SELECTED EXCERPT:
Each child has a rating. You must give candies such that:

Every child gets at least 1 candy.
Children with a higher rating get more candies than their neighbors.

Return the minimum total candies.

Visual Representation

Ratings: [1, 0, 2]

Pass 1 (L->R):
[1, 0, 2] -> [1, 1, 2] (fixes child at index 2 rank > index 1)

Pass 2 (R->L):
[1, 0, 2] -> [2, 1, 2] (fixes child at index 0 rank > index 1)

Total: 5

Hard

Examples

Input: ratings = [1,0,2]
Output: 5
Candies: [2, 1, 2]. Total = 5.

Approach 1

Level I: Brute Force (Iterative Satisfaction)

Intuition

Repeatedly scan the ratings and candies. If a child has a higher rating than a neighbor but doesn't have more candies, give them one more. Repeat until no more changes are needed.

Thought Process

Initialize candies with 1 for all.
In a loop, keep track if any changes were made (changed = false).
For each child i:
- If ratings[i] > ratings[i-1] and candies[i] <= candies[i-1], set candies[i] = candies[i-1] + 1, changed = true.
- Same for i+1.
Stop when changed is false.

⏱ O(N^2) in the worst case (e.g., strictly increasing ratings).💾 O(N)

Detailed Dry Run

ratings=[1,2,3], initial=[1,1,1] Pass 1: [1,2,1] (i=1), [1,2,3] (i=2). changed=true. Pass 2: No changes. Total=6.

java

public class Solution {
    public int candy(int[] ratings) {
        int n = ratings.length;
        int[] candies = new int[n];
        Arrays.fill(candies, 1);
        boolean changed = true;
        while (changed) {
            changed = false;
            for (int i = 0; i < n; i++) {
                if (i > 0 && ratings[i] > ratings[i-1] && candies[i] <= candies[i-1]) {
                    candies[i] = candies[i-1] + 1; changed = true;
                }
                if (i < n - 1 && ratings[i] > ratings[i+1] && candies[i] <= candies[i+1]) {
                    candies[i] = candies[i+1] + 1; changed = true;
                }
            }
        }
        int sum = 0; for (int c : candies) sum += c; return sum;
    }
}

Approach 2

Level II: Peak and Valley (Single Pass)

Intuition

We can think of the ratings as a sequence of mountains (peaks) and valleys. The number of candies increases as we climb a mountain from a valley, and decreases as we descend. The 'peak' child gets the maximum needed from both sides.

DATA LINES:
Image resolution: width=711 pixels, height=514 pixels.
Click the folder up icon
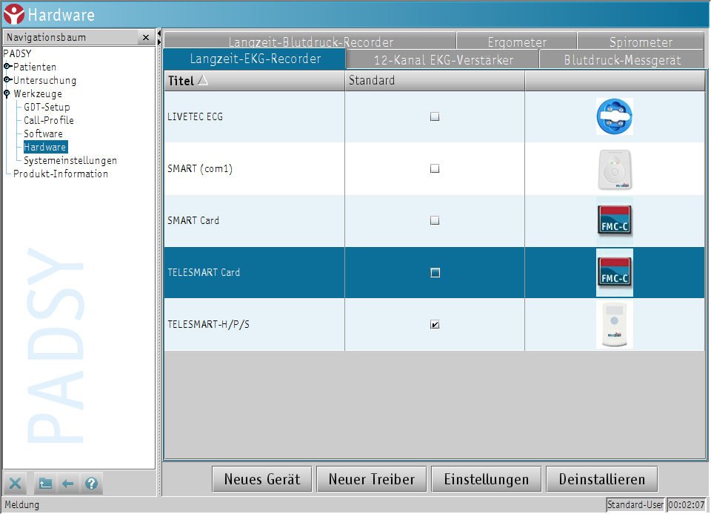tap(45, 484)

TASK DETAILS: Transcribe the part of the candy distribution text that opens with "Initialize candies with" and closes with "changed is false.". The data come from a different source than the candy distribution text.

EXPECTED ANSWER:
Initialize candies with 1 for all.
In a loop, keep track if any changes were made (changed = false).
For each child i:
- If ratings[i] > ratings[i-1] and candies[i] <= candies[i-1], set candies[i] = candies[i-1] + 1, changed = true.
- Same for i+1.
Stop when changed is false.